RelationalAttLayer

class graphstorm.model.RelationalAttLayer(in_feat, out_feat, rel_names, num_heads, *, bias=True, activation=None, self_loop=False, dropout=0.0, num_ffn_layers_in_gnn=0, fnn_activation=<function relu>, norm=None)

Bases: Module

Relational graph attention layer from Relational Graph Attention Networks.

For the GATConv on each relation type:

\[h_i^{(l+1)} = \sum_{j\in \mathcal{N}(i)} \alpha_{i,j} W^{(l)} h_j^{(l)}\]

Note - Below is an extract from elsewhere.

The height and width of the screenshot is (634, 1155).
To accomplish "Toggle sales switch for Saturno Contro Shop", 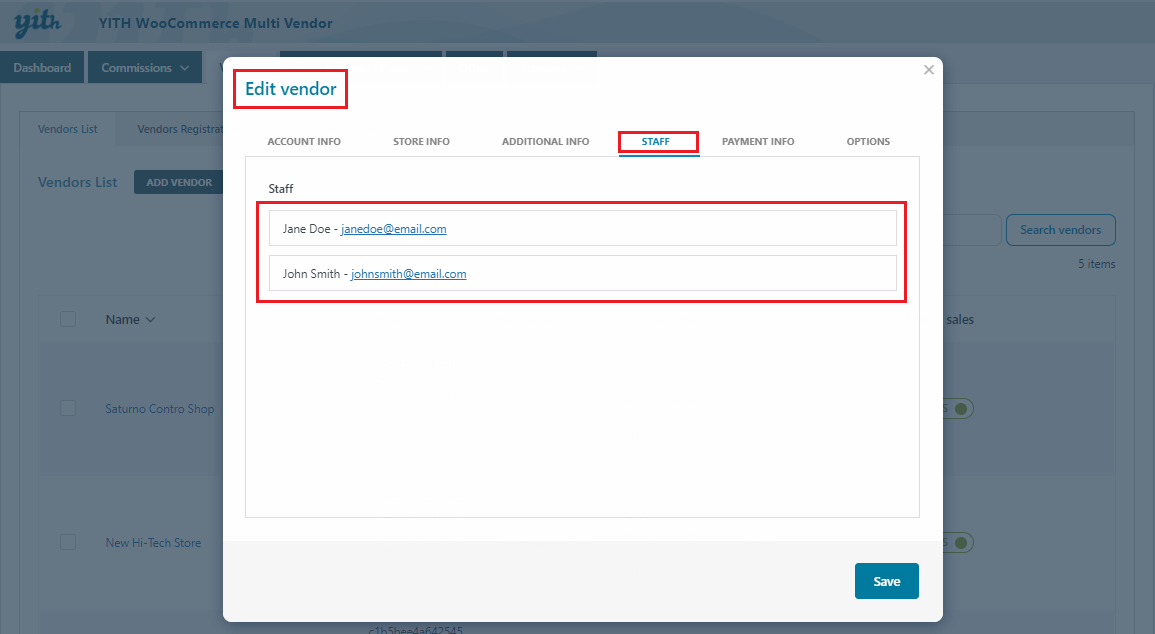I will pyautogui.click(x=958, y=409).
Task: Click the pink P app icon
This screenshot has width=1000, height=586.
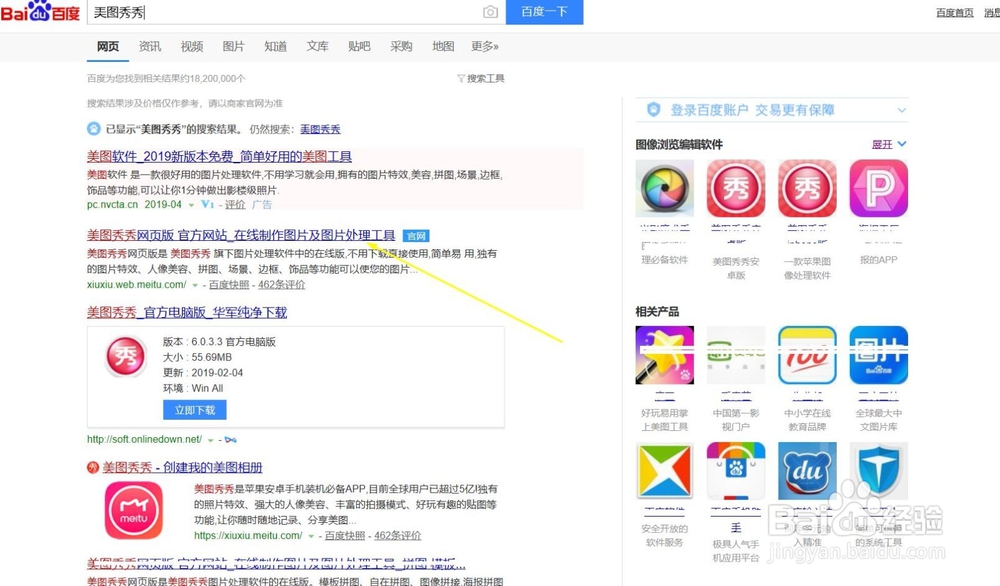Action: (878, 188)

where \(\alpha_{ij}\) is the attention score between node \(i\) and node \(j\):

\[ \begin{align}\begin{aligned}\alpha_{ij}^{l} &= \mathrm{softmax_i} (e_{ij}^{l})\\e_{ij}^{l} &= \mathrm{LeakyReLU}\left(\vec{a}^T [W h_{i} \| W h_{j}]\right)\end{aligned}\end{align} \]

Note:

  • For inner relation message aggregation we use multi-head attention network.

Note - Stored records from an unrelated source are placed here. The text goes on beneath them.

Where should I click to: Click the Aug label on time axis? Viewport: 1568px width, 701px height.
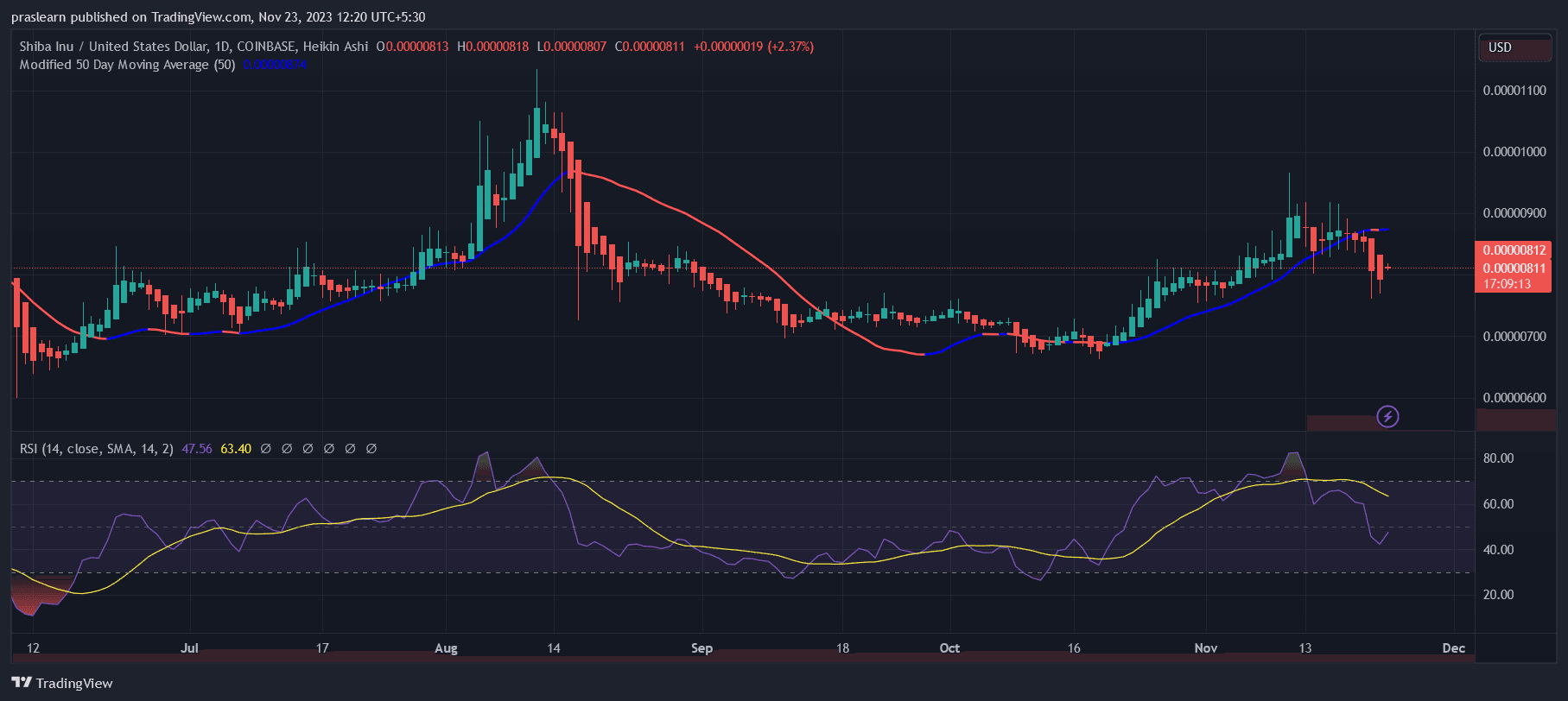[446, 648]
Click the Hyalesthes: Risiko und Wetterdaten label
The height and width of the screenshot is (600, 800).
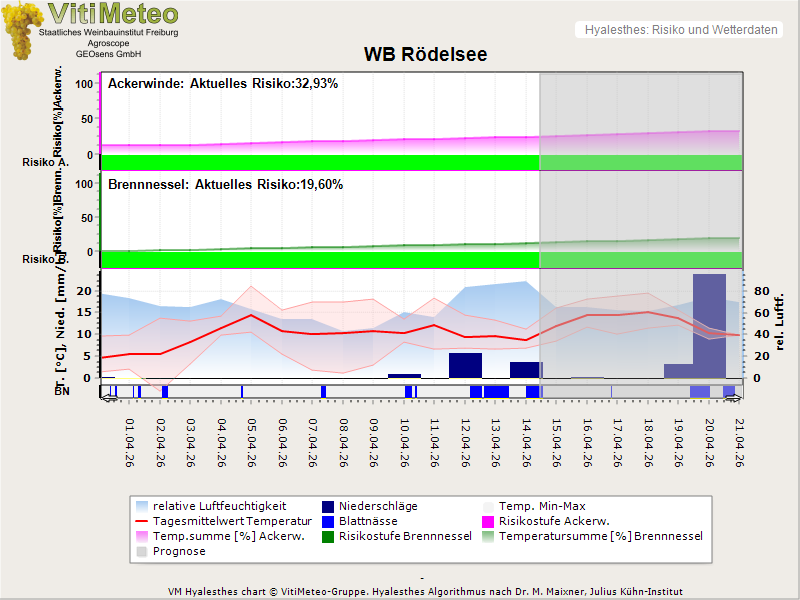tap(679, 30)
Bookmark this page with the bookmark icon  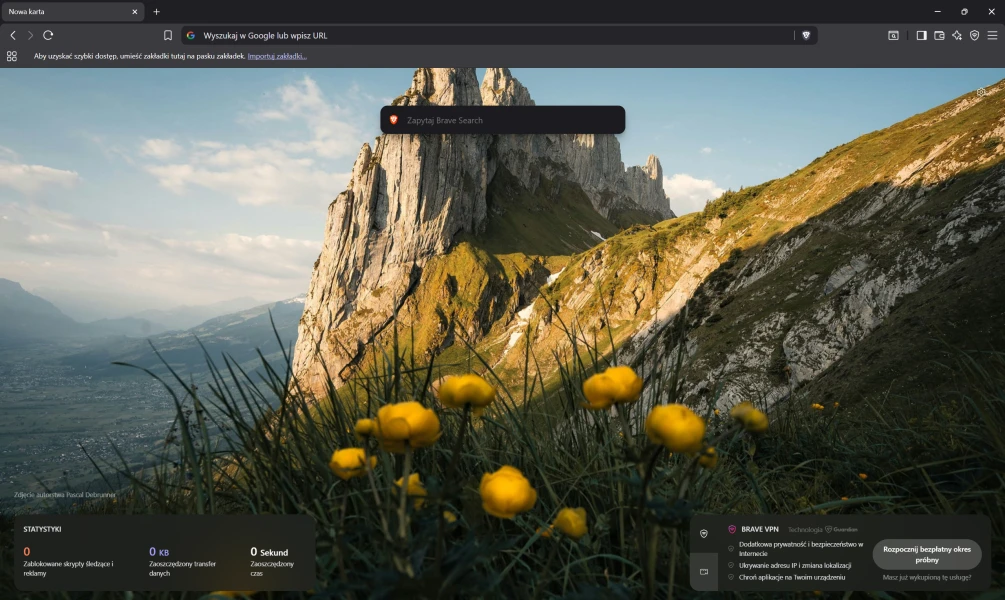[x=168, y=35]
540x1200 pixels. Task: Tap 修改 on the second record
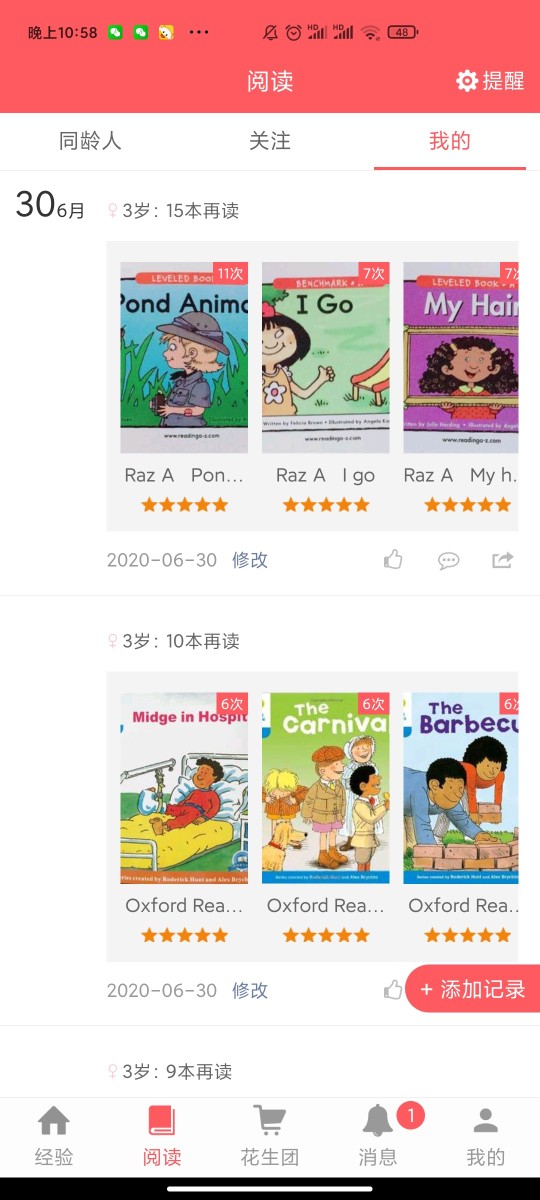[250, 990]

  • For cross relation message we just use average.

Examples:

# suppose graph and input_feature are ready
from graphstorm.model import RelationalAttLayer

layer = RelationalAttLayer(
        in_feat=h_dim, out_feat=h_dim, rel_names=g.canonical_etypes,
        num_heads=4, self_loop,
        dropout, num_ffn_layers_in_gnn,
        fnn_activation, norm)
h = layer(g, input_feature)

Parameters

in_feat: int

Input feature size.

out_feat: int

Output feature size.

rel_names: list of tuple

Relation type list in the format of [(‘src_ntyp1’, ‘etype1’, ‘dst_ntype1`), …].

num_heads: int

Number of attention heads.

bias: bool

Whether to add bias. Default: True.

activation: callable

Activation function. Default: None.

self_loop: bool

Whether to include self loop message. Default: False.

dropout: float

Dropout rate. Default: 0.

num_ffn_layers_in_gnn: int

Number of fnn layers between gnn layers. Default: 0.

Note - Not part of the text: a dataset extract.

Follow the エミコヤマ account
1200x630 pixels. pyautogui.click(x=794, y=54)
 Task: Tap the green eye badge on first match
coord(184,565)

ffn_actication: torch.nn.functional

Activation for ffn. Default: relu.

norm: str

Normalization methods. Options:batch, layer, and None. Default: None, meaning no normalization.

forward(g, inputs)

RGAT layer forward computation.

Parameters

g: DGLHeteroGraph

Input DGL heterogenous graph.

inputs: dict of Tensor

Node features for each node type in the format of {ntype: tensor}.

Returns

dict of Tensor: New node embeddings for each node type in the format of {ntype: tensor}.